NGC_4414_(NASA-med)Recently I’ve been listening to The Universe (audio book) by John Brockman of, a collection of essays from some incredibly smart scientists. The book is fascinating in its own right, but I was especially interested by how close cosmology gets to theology. In trying to peer into the origins of the universe, these brilliant scientists can’t help from getting a little philosophical, even theological.

One thing that stood out to me was that atheistic scientists have a very stubborn piece of thestic evidence to deal with. That piece of evidence is called the universe.

The toughest and most perplexing question they have to answer is: why is there something rather than nothing? Their most sophisticated scientific answers to this conundrum (string theory and multiverse, for example) suggest an even more complex order that preexisted or coexists with this one, thus only pushing back the question even further.

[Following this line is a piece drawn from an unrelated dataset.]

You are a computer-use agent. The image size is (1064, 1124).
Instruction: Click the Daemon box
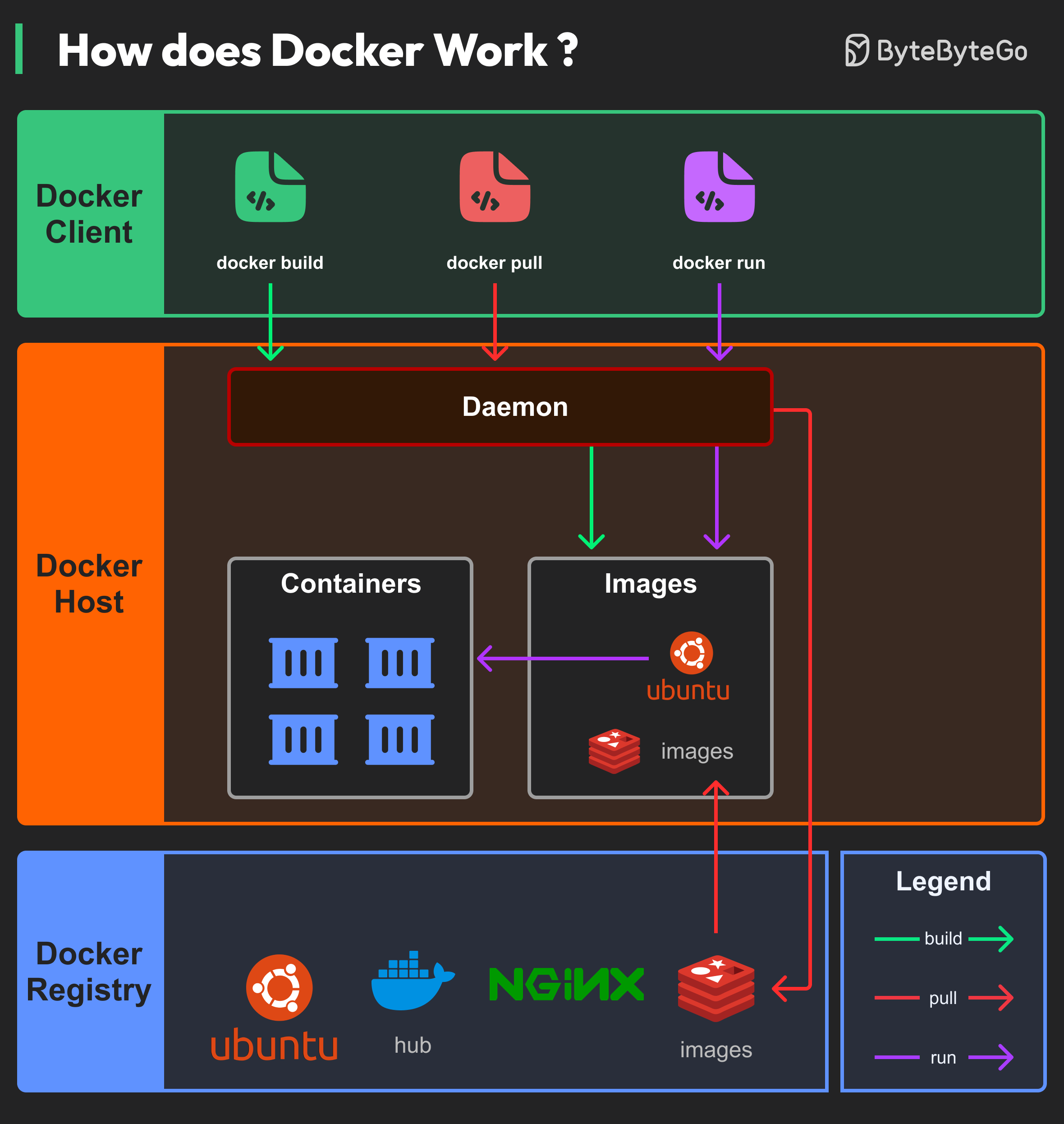point(515,406)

Atheistic cosmologists might accuse Christians of taking the easy way out by simply attributing to God the existence of the universe. But these scientists’ theories for how the universe began end up involving something that looks quite like God anyway—an order of reality that preexisted this one, possesses different dimensions, and is therefore unobservable, and that is significantly more complex.

The whole point of a scientific theory is to account for all the facts. When more facts are discovered, the theory must change to account for them. We cannot accept a scientific theory that tries to account for all the facts but denies the fact of facts.